Refus des aides de l’Etat

Des grands groupes entretiennent le flou sur la question. Elles ont refusé les aides publiques pour se libérer des conditions posées par Bercy et organiser une solidarité individuelle. Chanel, Danone ou encore Hermès ont annoncé qu’elles ne demanderaient ni aides, ni chômage partiel tout en garantissant salaires et emplois de leurs collaborateurs. Mais rien sur les versements de dividendes. 

Au contraire, le groupe de luxe Hermès propose de baisser son dividende de 5 à 4,55 euros. Tout en faisant un don de 20 millions d’euros pour les Hôpitaux de Paris et en renonçant à la hausse de la rémunération des gérants du groupe.

Le groupe Total a également choisi de ne pas bénéficier d’aides de l’Etat, et a distribué 1,8 milliards de dividendes ce mercredi aux actionnaires, selon le site Les Jours. Au sein du groupe le versement des dividendes est initialement prévu en quatre fois, il s’agit là du troisième versement. En parallèle, le géant pétrolier a annoncé 50 millions d’euros de bons d’essence à destination des soignants. 

Une action en justice pour contraindre

La CGT et certaines ONG comme Oxfam ou Greenpeace réclament la suspension immédiate des dividendes dans un communiqué commun, tout comme la CFDT qui exige de son côté “une année blanche”, en 2020. Le PS et le Parti communiste ont également déposé des propositions de loi en ce sens. 

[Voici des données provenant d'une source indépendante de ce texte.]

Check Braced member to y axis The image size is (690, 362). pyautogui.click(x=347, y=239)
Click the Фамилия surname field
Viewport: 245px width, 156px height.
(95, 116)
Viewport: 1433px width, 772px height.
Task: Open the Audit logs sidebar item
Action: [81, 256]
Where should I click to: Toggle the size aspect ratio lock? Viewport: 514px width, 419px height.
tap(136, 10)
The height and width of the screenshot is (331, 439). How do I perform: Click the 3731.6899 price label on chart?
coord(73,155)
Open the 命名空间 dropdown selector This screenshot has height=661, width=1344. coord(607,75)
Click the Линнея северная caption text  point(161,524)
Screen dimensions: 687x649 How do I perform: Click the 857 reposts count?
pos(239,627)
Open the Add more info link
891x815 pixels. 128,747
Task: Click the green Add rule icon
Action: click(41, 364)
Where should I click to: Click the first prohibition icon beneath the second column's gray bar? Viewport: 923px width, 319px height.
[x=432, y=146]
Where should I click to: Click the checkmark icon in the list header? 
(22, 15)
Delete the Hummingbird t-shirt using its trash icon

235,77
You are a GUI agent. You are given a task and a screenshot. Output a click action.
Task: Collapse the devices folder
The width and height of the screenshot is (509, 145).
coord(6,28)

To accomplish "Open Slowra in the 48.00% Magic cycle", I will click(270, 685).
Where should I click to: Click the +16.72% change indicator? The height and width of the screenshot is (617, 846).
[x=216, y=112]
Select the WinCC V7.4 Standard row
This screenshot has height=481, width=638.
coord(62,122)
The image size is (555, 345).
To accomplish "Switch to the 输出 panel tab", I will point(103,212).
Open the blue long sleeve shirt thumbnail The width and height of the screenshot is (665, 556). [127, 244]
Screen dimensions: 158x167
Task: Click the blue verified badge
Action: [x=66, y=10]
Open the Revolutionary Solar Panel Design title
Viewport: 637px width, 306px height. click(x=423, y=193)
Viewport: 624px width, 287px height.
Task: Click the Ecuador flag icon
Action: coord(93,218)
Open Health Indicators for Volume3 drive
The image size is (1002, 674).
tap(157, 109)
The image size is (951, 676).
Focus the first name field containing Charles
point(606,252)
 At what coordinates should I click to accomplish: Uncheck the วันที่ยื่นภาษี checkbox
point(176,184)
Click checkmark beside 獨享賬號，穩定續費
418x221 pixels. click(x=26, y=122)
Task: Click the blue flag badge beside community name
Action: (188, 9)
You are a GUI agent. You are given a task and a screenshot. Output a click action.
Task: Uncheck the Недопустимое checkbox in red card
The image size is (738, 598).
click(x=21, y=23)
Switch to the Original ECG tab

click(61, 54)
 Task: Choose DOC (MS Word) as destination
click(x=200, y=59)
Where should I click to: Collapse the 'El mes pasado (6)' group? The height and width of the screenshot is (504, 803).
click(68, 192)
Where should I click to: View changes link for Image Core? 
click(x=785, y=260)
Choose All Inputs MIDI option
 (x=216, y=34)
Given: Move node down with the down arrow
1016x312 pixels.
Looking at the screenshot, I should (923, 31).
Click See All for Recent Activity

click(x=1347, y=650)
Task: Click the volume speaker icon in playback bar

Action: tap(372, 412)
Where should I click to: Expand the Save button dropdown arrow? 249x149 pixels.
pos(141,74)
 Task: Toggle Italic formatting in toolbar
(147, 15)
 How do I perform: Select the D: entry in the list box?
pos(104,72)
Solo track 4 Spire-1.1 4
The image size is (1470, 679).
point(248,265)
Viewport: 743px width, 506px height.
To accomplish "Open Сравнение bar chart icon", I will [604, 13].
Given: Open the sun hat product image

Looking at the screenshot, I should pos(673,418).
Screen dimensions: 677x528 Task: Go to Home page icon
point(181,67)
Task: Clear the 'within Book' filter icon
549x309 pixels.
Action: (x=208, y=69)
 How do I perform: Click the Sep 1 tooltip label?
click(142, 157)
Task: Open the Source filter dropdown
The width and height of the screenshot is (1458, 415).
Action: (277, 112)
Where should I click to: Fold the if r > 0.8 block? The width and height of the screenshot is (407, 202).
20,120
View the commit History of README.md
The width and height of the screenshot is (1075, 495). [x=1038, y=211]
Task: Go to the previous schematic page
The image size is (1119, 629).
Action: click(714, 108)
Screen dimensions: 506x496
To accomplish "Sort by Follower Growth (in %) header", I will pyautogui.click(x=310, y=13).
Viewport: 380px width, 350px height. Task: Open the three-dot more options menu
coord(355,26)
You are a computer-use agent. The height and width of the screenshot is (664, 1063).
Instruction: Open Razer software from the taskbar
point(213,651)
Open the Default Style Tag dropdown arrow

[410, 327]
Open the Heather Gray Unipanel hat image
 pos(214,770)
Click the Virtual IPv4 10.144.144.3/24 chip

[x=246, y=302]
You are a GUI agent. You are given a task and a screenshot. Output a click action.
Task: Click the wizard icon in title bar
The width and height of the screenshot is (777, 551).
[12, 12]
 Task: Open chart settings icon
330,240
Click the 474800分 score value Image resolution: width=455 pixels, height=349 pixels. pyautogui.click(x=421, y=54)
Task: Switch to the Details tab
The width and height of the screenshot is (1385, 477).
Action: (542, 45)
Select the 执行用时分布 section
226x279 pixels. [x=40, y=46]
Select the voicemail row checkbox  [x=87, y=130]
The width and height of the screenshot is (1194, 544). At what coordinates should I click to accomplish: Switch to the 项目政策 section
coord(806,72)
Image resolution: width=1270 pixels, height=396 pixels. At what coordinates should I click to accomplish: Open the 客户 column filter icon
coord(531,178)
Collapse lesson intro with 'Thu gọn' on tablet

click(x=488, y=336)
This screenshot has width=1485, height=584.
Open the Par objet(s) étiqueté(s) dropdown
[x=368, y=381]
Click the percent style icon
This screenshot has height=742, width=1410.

Le cabinet MySmartCab, connu pour ses actions collectives contre les compteurs Linky ou Le levothyrox, a entamé une action juridique jeudi, jusqu’au 7 avril, pour exiger le gel des dividendes mais également une contribution à un fonds de solidarité envers les petites et moyennes entreprises. Ils déposeront un référé liberté devant le Conseil d’Etat pour contraindre le gouvernement à la réglementation sur le sujet.